Stored data:
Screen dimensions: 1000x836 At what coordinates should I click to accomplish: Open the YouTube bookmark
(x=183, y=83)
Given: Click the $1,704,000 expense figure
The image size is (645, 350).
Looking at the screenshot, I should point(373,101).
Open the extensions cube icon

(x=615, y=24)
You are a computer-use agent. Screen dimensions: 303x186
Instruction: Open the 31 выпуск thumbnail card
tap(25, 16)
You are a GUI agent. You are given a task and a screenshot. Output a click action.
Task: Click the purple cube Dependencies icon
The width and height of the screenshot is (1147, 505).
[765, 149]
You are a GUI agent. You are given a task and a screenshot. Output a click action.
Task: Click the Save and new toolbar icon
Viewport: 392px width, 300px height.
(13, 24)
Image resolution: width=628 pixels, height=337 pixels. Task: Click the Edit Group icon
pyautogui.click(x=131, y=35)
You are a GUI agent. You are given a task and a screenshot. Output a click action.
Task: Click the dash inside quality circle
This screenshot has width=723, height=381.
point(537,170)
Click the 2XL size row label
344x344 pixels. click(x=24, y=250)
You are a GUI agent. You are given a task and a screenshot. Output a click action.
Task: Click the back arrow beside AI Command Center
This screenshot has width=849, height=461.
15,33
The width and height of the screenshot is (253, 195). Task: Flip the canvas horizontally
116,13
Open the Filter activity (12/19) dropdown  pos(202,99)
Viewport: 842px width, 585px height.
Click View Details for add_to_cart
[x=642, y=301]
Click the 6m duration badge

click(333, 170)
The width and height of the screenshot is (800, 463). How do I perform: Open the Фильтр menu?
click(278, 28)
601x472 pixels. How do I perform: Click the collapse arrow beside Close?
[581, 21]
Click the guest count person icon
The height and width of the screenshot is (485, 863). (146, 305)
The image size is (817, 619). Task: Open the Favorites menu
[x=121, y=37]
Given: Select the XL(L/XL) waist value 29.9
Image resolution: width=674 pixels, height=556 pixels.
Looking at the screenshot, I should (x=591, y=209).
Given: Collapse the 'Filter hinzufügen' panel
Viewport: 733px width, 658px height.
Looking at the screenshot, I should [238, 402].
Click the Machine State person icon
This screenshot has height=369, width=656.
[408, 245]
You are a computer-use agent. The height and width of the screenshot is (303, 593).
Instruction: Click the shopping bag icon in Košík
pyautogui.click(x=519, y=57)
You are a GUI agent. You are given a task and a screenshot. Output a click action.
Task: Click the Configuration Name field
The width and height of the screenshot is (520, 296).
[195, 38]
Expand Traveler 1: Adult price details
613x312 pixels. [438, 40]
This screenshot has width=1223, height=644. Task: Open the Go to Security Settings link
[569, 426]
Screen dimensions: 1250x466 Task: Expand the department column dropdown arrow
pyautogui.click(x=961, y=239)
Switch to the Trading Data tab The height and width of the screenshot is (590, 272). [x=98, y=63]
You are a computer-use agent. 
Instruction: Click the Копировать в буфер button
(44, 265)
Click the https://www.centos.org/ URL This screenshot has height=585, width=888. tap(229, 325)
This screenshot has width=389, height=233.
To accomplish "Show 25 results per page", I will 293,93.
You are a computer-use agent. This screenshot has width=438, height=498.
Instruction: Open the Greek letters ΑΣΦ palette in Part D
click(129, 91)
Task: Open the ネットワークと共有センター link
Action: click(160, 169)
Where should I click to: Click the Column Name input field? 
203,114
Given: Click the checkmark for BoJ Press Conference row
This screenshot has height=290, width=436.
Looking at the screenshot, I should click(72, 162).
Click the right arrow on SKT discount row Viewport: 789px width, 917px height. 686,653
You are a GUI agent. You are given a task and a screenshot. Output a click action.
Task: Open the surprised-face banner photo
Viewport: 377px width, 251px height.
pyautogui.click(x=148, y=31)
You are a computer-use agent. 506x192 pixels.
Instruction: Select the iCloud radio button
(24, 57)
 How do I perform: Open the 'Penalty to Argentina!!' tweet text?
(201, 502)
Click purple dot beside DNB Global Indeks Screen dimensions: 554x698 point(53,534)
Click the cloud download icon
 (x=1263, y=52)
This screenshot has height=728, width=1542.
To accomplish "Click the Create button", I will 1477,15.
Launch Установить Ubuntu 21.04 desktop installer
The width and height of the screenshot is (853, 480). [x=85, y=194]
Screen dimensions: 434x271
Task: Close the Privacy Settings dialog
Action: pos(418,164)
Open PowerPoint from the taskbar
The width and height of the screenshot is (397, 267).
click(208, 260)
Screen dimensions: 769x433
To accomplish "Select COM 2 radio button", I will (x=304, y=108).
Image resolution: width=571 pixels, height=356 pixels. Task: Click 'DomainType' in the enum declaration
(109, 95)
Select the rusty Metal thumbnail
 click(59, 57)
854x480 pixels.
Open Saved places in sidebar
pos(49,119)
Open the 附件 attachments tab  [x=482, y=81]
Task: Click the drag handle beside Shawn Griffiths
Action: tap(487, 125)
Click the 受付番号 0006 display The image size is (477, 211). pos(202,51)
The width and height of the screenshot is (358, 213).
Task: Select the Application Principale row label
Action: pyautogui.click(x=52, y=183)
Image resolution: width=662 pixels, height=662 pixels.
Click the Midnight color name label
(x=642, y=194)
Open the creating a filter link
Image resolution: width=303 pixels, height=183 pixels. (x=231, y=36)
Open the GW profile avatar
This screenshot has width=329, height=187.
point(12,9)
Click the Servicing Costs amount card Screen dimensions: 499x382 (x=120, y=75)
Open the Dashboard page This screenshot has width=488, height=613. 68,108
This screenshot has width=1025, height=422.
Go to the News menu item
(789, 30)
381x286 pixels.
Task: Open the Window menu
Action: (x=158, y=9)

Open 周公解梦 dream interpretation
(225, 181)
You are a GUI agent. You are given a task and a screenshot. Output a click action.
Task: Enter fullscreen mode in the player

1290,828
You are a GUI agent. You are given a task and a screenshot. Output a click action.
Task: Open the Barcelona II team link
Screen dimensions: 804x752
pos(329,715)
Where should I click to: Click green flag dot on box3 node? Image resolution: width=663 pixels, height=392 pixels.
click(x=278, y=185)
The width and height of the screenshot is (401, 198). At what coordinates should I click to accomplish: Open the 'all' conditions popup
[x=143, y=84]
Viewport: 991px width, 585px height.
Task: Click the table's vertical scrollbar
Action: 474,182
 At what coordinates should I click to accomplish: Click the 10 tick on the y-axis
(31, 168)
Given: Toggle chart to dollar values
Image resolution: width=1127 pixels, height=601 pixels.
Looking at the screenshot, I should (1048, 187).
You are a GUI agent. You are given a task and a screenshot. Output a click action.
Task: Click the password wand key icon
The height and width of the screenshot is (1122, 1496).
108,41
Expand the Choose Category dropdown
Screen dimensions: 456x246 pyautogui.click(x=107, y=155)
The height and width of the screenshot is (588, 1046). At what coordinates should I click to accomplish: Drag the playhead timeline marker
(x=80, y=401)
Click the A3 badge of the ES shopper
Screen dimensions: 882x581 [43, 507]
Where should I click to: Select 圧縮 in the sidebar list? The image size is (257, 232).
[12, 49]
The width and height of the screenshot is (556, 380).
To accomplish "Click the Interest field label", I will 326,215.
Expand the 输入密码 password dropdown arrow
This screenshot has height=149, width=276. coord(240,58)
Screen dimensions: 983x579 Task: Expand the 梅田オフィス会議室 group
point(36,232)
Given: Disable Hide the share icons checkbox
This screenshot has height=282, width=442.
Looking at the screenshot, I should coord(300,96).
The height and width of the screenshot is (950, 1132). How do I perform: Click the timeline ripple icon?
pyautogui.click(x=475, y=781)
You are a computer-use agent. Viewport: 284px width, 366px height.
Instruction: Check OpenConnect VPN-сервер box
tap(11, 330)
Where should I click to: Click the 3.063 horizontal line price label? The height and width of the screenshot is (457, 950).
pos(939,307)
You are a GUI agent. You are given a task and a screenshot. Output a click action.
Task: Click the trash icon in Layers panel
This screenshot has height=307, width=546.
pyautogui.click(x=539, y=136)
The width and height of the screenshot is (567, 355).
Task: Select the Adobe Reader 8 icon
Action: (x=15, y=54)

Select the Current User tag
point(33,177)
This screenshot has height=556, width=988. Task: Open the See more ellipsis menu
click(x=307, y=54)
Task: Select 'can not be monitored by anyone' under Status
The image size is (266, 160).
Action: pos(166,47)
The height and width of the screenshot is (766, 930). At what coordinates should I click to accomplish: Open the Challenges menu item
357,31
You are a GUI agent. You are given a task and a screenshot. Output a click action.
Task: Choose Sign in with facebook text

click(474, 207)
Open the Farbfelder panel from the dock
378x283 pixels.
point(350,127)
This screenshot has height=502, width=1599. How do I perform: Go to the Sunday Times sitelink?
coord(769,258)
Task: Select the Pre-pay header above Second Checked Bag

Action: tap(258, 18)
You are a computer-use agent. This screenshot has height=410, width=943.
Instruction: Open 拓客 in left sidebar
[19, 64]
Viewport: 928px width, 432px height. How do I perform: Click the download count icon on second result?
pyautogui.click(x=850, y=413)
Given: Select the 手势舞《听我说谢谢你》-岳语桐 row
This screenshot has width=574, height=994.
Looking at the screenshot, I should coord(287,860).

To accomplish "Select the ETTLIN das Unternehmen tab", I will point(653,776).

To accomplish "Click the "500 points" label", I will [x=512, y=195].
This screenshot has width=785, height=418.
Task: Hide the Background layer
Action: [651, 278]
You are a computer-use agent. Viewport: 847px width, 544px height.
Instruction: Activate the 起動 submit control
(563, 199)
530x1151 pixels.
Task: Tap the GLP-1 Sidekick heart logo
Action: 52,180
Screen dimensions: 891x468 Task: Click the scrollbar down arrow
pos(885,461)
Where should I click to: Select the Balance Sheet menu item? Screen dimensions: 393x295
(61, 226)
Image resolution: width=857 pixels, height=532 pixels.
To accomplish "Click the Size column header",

== What to work on ==
Of all the entries above, retype exactly the lines from the line with "The width and height of the screenshot is (401, 198)." to the line with "Task: Click the password wand key icon", both included, and no others.

== Response ==
The width and height of the screenshot is (401, 198). At what coordinates should I click to accomplish: Open the 'all' conditions popup
[x=143, y=84]
Viewport: 991px width, 585px height.
Task: Click the table's vertical scrollbar
Action: 474,182
 At what coordinates should I click to accomplish: Click the 10 tick on the y-axis
(31, 168)
Given: Toggle chart to dollar values
Image resolution: width=1127 pixels, height=601 pixels.
Looking at the screenshot, I should (1048, 187).
You are a GUI agent. You are given a task and a screenshot. Output a click action.
Task: Click the password wand key icon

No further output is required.